▶ [Problem to work on] Please give back the listing below in full. Change nothing.

▶ [Data shown]
───

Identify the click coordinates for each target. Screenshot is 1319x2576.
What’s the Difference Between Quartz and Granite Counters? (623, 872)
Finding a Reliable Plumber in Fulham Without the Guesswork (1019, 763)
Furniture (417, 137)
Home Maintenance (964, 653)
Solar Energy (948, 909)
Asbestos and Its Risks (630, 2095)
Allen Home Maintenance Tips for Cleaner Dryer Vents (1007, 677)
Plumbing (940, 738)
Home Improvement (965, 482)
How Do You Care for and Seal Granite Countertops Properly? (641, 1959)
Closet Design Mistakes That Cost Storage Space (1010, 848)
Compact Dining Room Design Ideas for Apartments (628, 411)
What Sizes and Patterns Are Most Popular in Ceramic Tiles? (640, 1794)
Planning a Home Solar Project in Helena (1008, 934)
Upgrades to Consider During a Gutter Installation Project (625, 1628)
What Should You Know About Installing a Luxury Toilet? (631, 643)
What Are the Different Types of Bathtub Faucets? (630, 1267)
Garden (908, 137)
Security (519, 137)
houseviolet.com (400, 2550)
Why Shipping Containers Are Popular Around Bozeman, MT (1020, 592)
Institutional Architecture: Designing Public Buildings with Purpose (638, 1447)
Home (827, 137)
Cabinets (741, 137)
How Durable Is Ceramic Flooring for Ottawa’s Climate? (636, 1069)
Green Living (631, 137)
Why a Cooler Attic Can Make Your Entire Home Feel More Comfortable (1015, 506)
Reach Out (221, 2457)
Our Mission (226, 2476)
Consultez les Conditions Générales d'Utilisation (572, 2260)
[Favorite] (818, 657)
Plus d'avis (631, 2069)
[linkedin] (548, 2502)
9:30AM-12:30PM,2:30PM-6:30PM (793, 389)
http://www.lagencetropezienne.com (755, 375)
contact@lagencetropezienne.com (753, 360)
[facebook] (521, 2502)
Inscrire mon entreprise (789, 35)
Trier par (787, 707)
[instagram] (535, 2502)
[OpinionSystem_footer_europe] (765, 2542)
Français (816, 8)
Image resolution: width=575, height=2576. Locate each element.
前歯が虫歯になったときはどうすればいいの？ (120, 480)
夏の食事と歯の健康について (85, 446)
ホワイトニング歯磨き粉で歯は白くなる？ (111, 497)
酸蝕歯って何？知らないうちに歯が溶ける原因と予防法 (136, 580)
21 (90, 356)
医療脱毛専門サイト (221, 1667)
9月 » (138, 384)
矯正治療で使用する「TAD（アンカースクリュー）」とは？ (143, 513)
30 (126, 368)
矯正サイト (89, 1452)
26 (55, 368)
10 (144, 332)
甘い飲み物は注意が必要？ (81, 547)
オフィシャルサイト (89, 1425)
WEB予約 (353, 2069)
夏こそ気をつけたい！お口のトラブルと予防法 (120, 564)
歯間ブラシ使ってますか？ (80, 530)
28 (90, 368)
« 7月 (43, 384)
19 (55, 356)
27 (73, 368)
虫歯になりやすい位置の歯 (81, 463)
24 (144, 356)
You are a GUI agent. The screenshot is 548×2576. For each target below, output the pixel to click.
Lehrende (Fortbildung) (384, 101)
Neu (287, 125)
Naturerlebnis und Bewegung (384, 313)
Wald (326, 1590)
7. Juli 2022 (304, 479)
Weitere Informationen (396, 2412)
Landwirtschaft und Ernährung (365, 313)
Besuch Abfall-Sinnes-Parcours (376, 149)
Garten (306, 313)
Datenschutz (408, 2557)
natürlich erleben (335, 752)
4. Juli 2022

───

▶ [Solution to the exercise]
Identify the click coordinates for each target. Screenshot is 1319x2576.
What’s the Difference Between Quartz and Granite Counters? (623, 872)
Finding a Reliable Plumber in Fulham Without the Guesswork (1019, 763)
Furniture (417, 137)
Home Maintenance (964, 653)
Solar Energy (948, 909)
Asbestos and Its Risks (630, 2095)
Allen Home Maintenance Tips for Cleaner Dryer Vents (1007, 677)
Plumbing (940, 738)
Home Improvement (965, 482)
How Do You Care for and Seal Granite Countertops Properly? (641, 1959)
Closet Design Mistakes That Cost Storage Space (1010, 848)
Compact Dining Room Design Ideas for Apartments (628, 411)
What Sizes and Patterns Are Most Popular in Ceramic Tiles? (640, 1794)
Planning a Home Solar Project in Helena (1008, 934)
Upgrades to Consider During a Gutter Installation Project (625, 1628)
What Should You Know About Installing a Luxury Toilet? (631, 643)
What Are the Different Types of Bathtub Faucets? (630, 1267)
Garden (908, 137)
Security (519, 137)
houseviolet.com (400, 2550)
Why Shipping Containers Are Popular Around Bozeman, MT (1020, 592)
Institutional Architecture: Designing Public Buildings with Purpose (638, 1447)
Home (827, 137)
Cabinets (741, 137)
How Durable Is Ceramic Flooring for Ottawa’s Climate? (636, 1069)
Green Living (631, 137)
Why a Cooler Attic Can Make Your Entire Home Feel More Comfortable (1015, 506)
Reach Out (221, 2457)
Our Mission (226, 2476)
Consultez les Conditions Générales d'Utilisation (572, 2260)
[Favorite] (818, 657)
Plus d'avis (631, 2069)
[linkedin] (548, 2502)
9:30AM-12:30PM,2:30PM-6:30PM (793, 389)
http://www.lagencetropezienne.com (755, 375)
contact@lagencetropezienne.com (753, 360)
[facebook] (521, 2502)
Inscrire mon entreprise (789, 35)
Trier par (787, 707)
[instagram] (535, 2502)
[OpinionSystem_footer_europe] (765, 2542)
Français (816, 8)
Image resolution: width=575, height=2576. Locate each element.
前歯が虫歯になったときはどうすればいいの？ (120, 480)
夏の食事と歯の健康について (85, 446)
ホワイトニング歯磨き粉で歯は白くなる？ (111, 497)
酸蝕歯って何？知らないうちに歯が溶ける原因と予防法 (136, 580)
21 (90, 356)
医療脱毛専門サイト (221, 1667)
9月 » (138, 384)
矯正治療で使用する「TAD（アンカースクリュー）」とは？ (143, 513)
30 (126, 368)
矯正サイト (89, 1452)
26 (55, 368)
10 (144, 332)
甘い飲み物は注意が必要？ (81, 547)
オフィシャルサイト (89, 1425)
WEB予約 (353, 2069)
夏こそ気をつけたい！お口のトラブルと予防法 (120, 564)
歯間ブラシ使ってますか？ (80, 530)
28 (90, 368)
« 7月 (43, 384)
19 (55, 356)
27 (73, 368)
虫歯になりやすい位置の歯 (81, 463)
24 (144, 356)
You are a GUI agent. The screenshot is 548×2576. For each target below, output the pixel to click.
Lehrende (Fortbildung) (384, 101)
Neu (287, 125)
Naturerlebnis und Bewegung (384, 313)
Wald (326, 1590)
7. Juli 2022 (304, 479)
Weitere Informationen (396, 2412)
Landwirtschaft und Ernährung (365, 313)
Besuch Abfall-Sinnes-Parcours (376, 149)
Garten (306, 313)
Datenschutz (408, 2557)
natürlich erleben (335, 752)
4. Juli 2022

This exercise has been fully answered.